Botou-se abaixo o monstrengo sob o argumento de que era uma avacalhação com o cenário e, quando eu achei que iam aproveitar o ensejo para fazer o mesmo com os quiosques, eis que pararam o botabaixo. Boquiabri-me incrédulo. Quando vão perceber que a multidão de barracas e quiosques da orla cheira tão mal à paisagem quanto o indigitado banheiro?

Vem chegando o verão – e eu ia continuar o texto dizendo que não demora muito agora, todas de bundinha de fora. Lembrei a tempo que isso era poesia libertaria feminista na música da Marina em 1987, hoje pode dar problema. Reescrevo.

Vem chegando o verão e dá um calor no coração ver que ele estará mais atrás do que nunca de um muro enorme de quiosques quilométricos, de barracos e de barracas, estas últimas uniformizadas com novo e piorado padrão estético para 2026.

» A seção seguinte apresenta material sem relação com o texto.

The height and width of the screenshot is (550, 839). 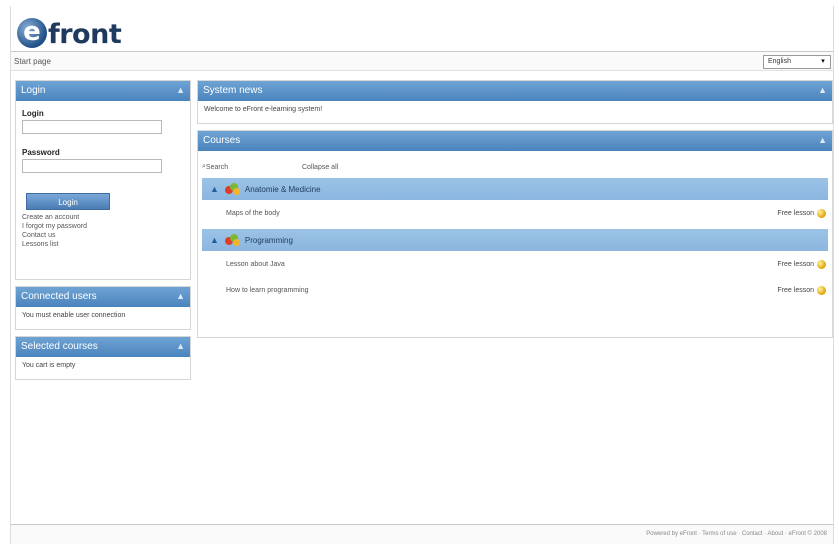 I want to click on forgot-password-link: I forgot my password, so click(x=103, y=226).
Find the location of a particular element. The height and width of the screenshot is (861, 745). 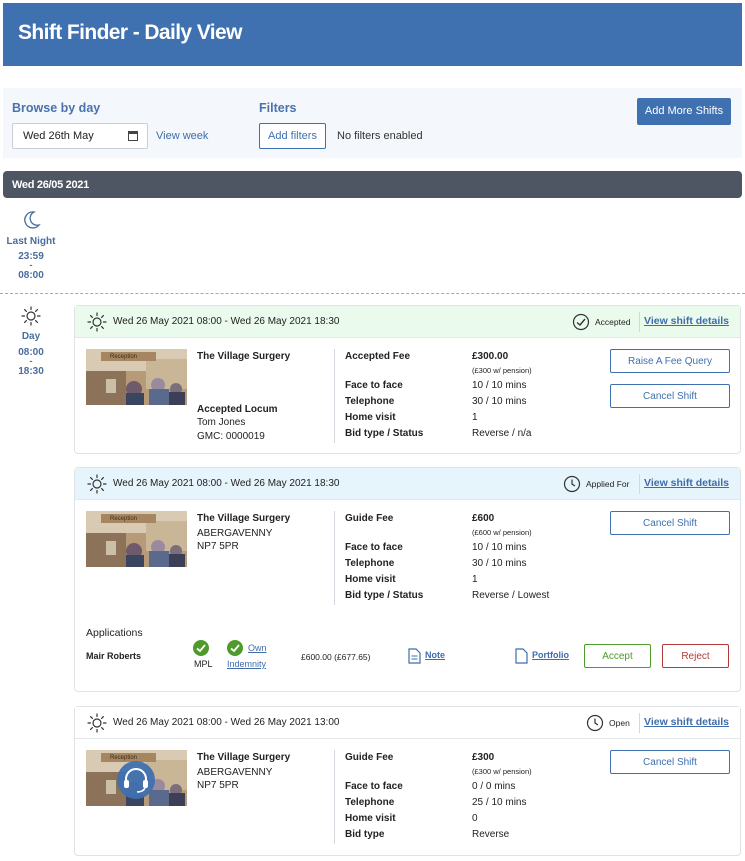

day-bar: Wed 26/05 2021 is located at coordinates (372, 184).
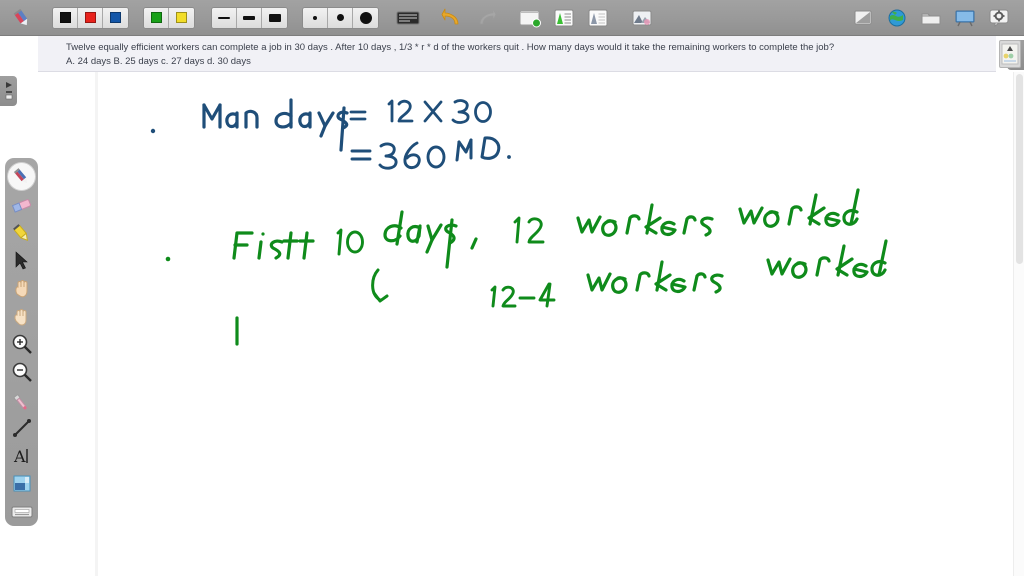 The image size is (1024, 576). I want to click on line-width-thick-button, so click(274, 18).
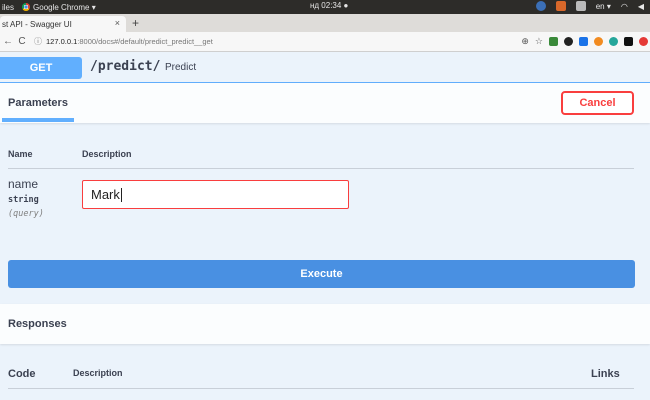  Describe the element at coordinates (641, 6) in the screenshot. I see `volume-icon: ◀` at that location.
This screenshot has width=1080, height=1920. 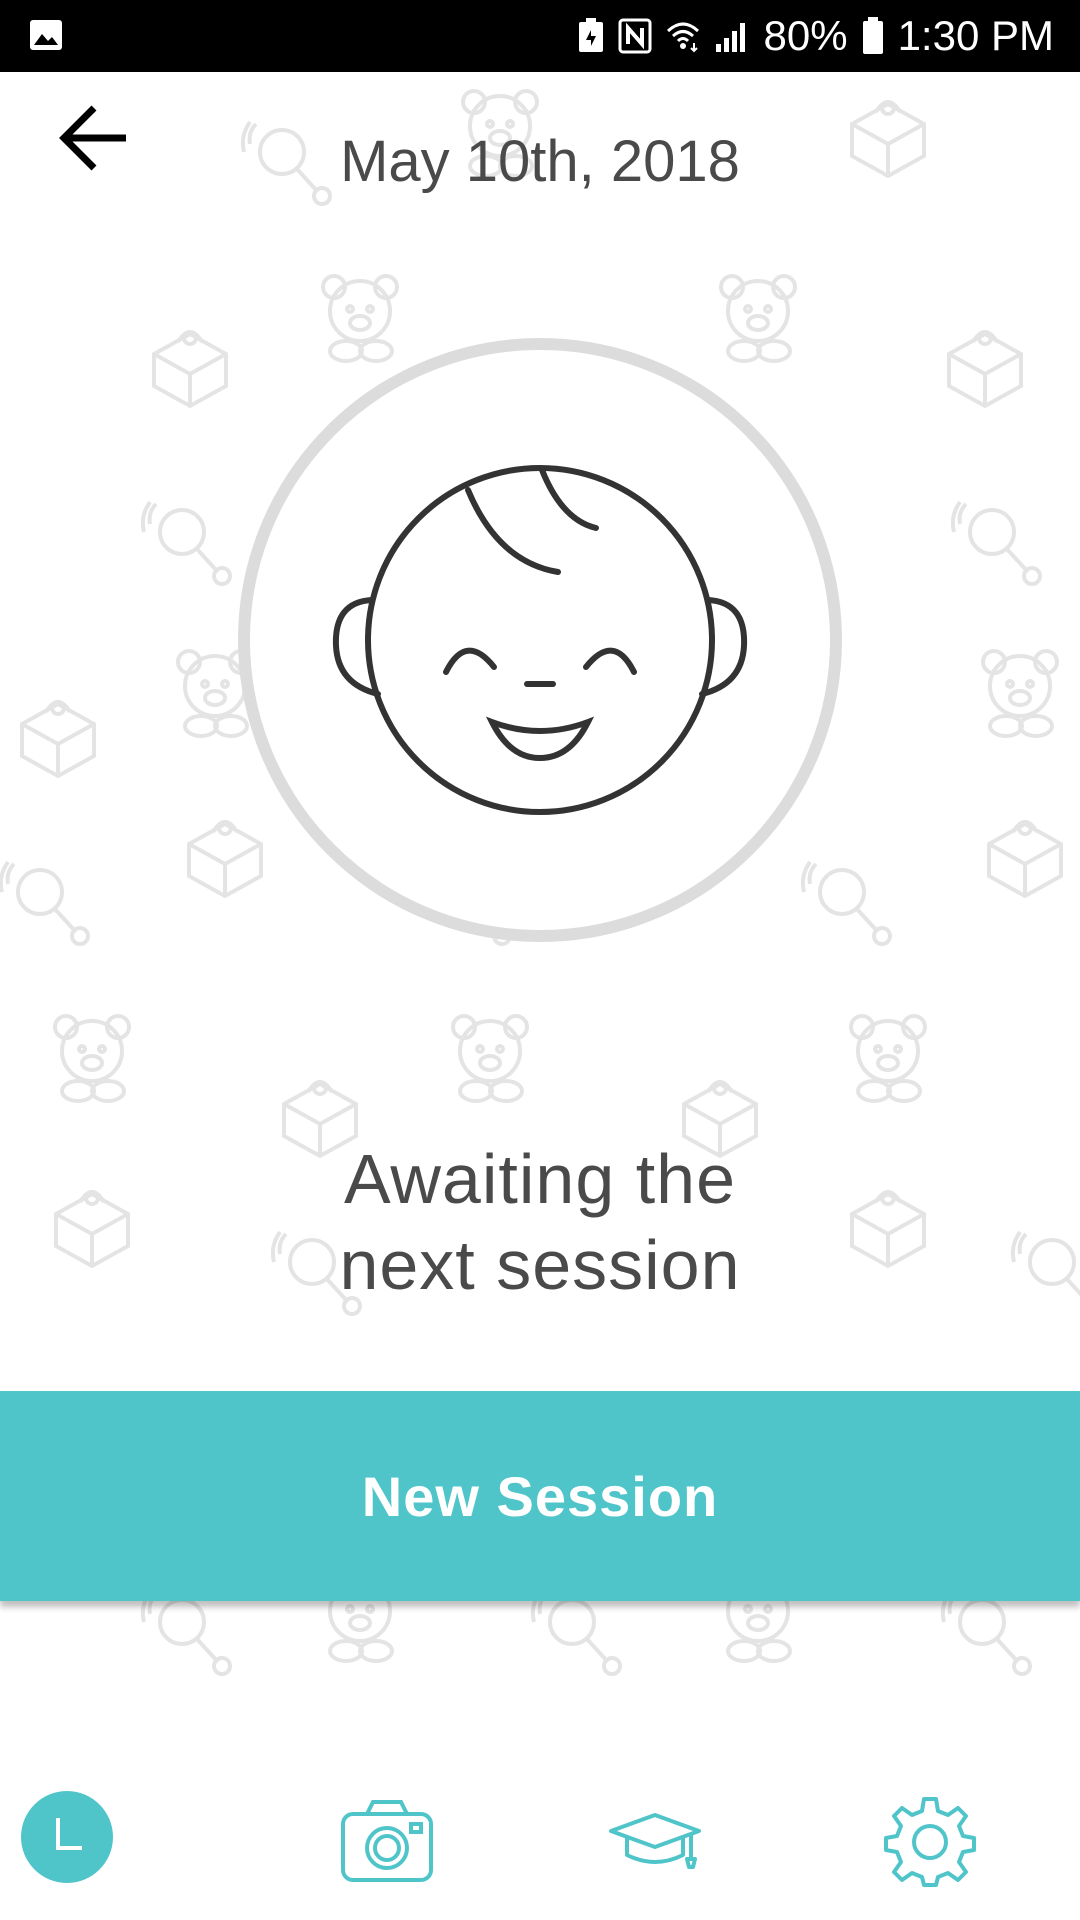 I want to click on nav-item-camera, so click(x=405, y=1841).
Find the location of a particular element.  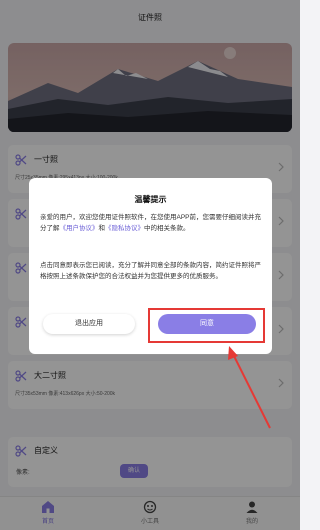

No Rio, o espaço público não é o que o nome está dizendo. É uma oportunidade para alguém se apropriar dele e, como mostra o escandaloso calçadão do Posto 6, se instalar comercialmente – alugar motos, armar cabine de massagem, organizar excursões para Angra, vender ingresso para escolinha de stand up paddle ou, numa cadeira profissional, novidade da semana passada, um barbeiro cortar o cabelo do turista ao estilo de funkeiro carioca.

Aqui neste fundo de jornal ninguém vai falar mal do Rio. A cidade tem poucas fábricas importantes, a Bolsa de Valores se mandou para São Paulo, as sedes dos grandes bancos também, mas danem-se todos com seus bolsos cheios. Ficou a cultura, o borogodó, o bolinho de feijoada da Kátia Barbosa e a visão de um conjunto de praias que a todo sofrimento compensava quando, no caminho para o trabalho, você enchia os olhos com elas. Era um patrimônio do cidadão, o dono de todos aqueles metros quadrados públicos de areia deslumbrante, a paga com juros e dividendos por viver neste purgatório da beleza e do caos. Foi mal. Perdeu, playboy.

Acho que já disse uma vez, mas Nelson Rodrigues me ensinou que o homem é a soma de suas obsessões, e lá vai de novo o espanto: cadê as praias que estavam aqui aos olhos de todos? Para continuar no Nelson Rodrigues, já ouço a voz do Palhares, o canalha que beijava a cunhada no pescoço, respondendo “o quiosque escondeu”.

Parece haver um desprezo ignorante ao valor da paisagem que nos cerca e dá identidade, e isso vem desde o cerco ao Morro da Viúva, ao afastamento do mar pelas pistas do Aterro, persistindo hoje com fatos sempre renovados. Semana passada esconderam a Lagoa com tapumes para resolver engarrafamento de trânsito. Poucos meses atrás, em frente ao Parque da Catacumba, onde antes havia um campo para o cidadão fazer piquenique à sombra das árvores, foi construído um estádio privado de quadras de beach tennis.

Aqui neste cantinho ninguém vai falar mal do Rio, mas, por favor, tirem esses trambolhos do caminho que eu quero passear com o meu amor.